A variety of factors can cause businesses to trade outside this range, including earnings quality, operational transferability, key-person risk, growth trajectory, and geography, so a listing priced above or below the typical multiple usually reflects real differences in the underlying business.

What to know about donut shop acquisitions

GW

By George Wellmer

Cofounder & CEO

Key diligence, valuation, financing, and transition considerations for buyers evaluating donut shop acquisitions.

Morning rush volume is most of the business

Walk in at 6am on a weekday. Donut shops live on the 5am–10am rush of commuters, construction crews, and early-shift workers. If your visit at 7am sees only three customers, the business has a problem the seller hasn't disclosed. If you visit at 7am and there's a line out the door, the operation is real. Verify with at least three weekday morning visits before signing an LOI; afternoons and weekends don't tell you the story.

Wholesale and B2B accounts are a separate revenue line

Standing orders from offices, hotels, and police departments. Many donut shops carry a wholesale book that contains daily or weekly delivery to corporate clients, hotels, conference centers, and law enforcement.
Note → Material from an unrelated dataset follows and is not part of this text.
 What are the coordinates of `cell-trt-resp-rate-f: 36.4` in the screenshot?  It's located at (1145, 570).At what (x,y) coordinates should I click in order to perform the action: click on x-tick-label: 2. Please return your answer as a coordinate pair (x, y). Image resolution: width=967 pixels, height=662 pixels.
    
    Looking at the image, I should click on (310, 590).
This revenue is more predictable than walk-in, but margins are lower and the work has to happen even earlier (deliveries by 6am means baking by 3am). Separate the wholesale P&L from retail and evaluate the customer concentration of the wholesale book.

Recipe and process know-how matters

Watch the early-morning shift. Donut quality is the result of dough hydration, frying temperature, glaze consistency, and timing. A baker with 15 years of practice produces a donut that's noticeably better than what a new baker can produce on day one — and customers notice. If the seller is the baker, you need either to learn the work yourself, hire and train someone before close, or accept a quality dip in the first 60 days. The recipe binder is necessary but not sufficient.
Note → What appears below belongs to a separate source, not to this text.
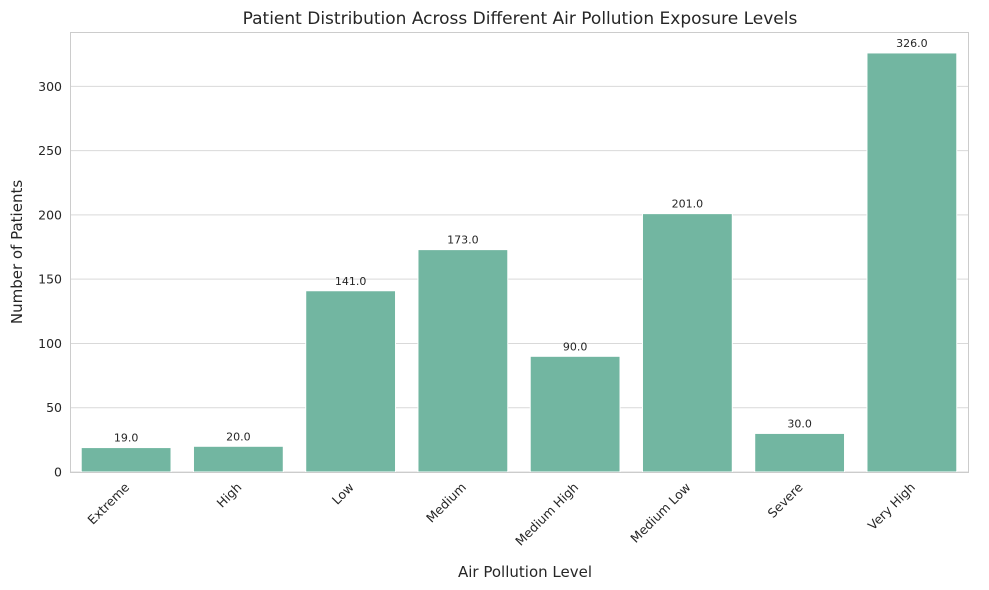 This screenshot has width=989, height=590. Describe the element at coordinates (54, 408) in the screenshot. I see `y-tick-label: 50` at that location.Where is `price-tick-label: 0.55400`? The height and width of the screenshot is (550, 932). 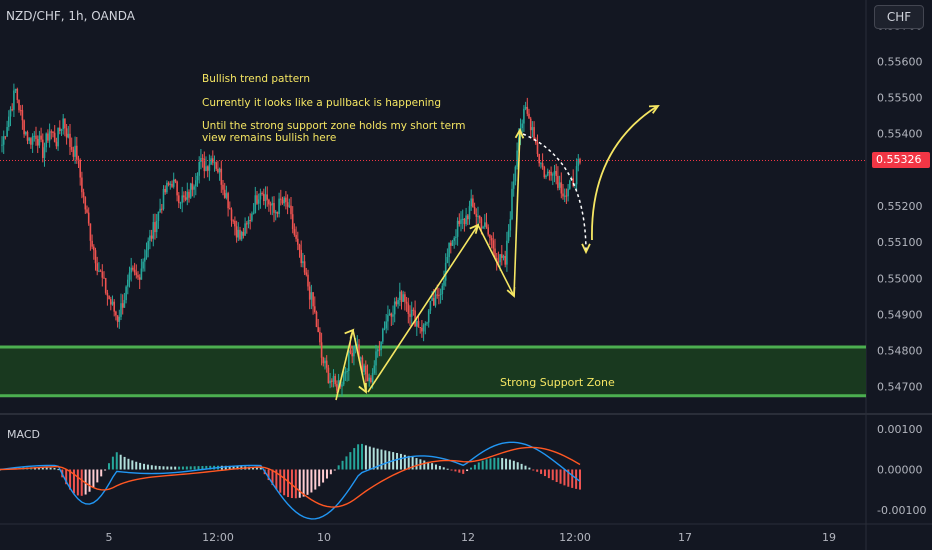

Equipment is unglamorous and expensive

Fryers, mixers, proofers, glazing machines. A typical donut shop has $40K–$120K of commercial equipment installed. A 15-year-old fryer that's been maintained looks similar in photos to a 5-year-old one that hasn't — and the difference at sale is real money. Hire a commercial-kitchen inspector for the walkthrough. Also verify the hood-and-vent compliance status; many older shops have grease accumulation that fire marshals will eventually require to be addressed.

Franchise versus independent is a structural choice

Read the FDD if a franchise. Dunkin', Krispy Kreme, Tim Hortons, and other franchised donut shops come with operating systems, brand recognition, and royalty payments (usually 4–8% of revenue plus 4–5% advertising). Resale of a franchised location requires franchisor approval and triggers transfer fees. Independent shops have no royalties but no national brand pull. Both can work; the calculations are different.

Lease terms drive the multi-year economics

Read the lease before LOI. A 10-year lease at $4,000/month in a captive commuter market is gold; a year-to-year lease at $8,000/month with the landlord eyeing a redevelopment is a different business. Verify remaining lease term, rent escalators, renewal options, exclusivity clauses (does the landlord agree not to lease to a competing donut shop nearby?), and the landlord's relationship with the seller. Lease assignment and any required landlord consent should be confirmed during due diligence.

Frequently Asked Questions

Answers to common buyer questions for this market.

Independent owner-operator shops typically sell in the Tier 1 range (under $500K) and often well below $250K. Established multi-location independents and franchised single-units (Dunkin', Krispy Kreme) usually trade in the Tier 2 range ($500K–$2M), especially when the location and lease are strong. Multi-unit operators with several locations can reach Tier 3 ($2M+).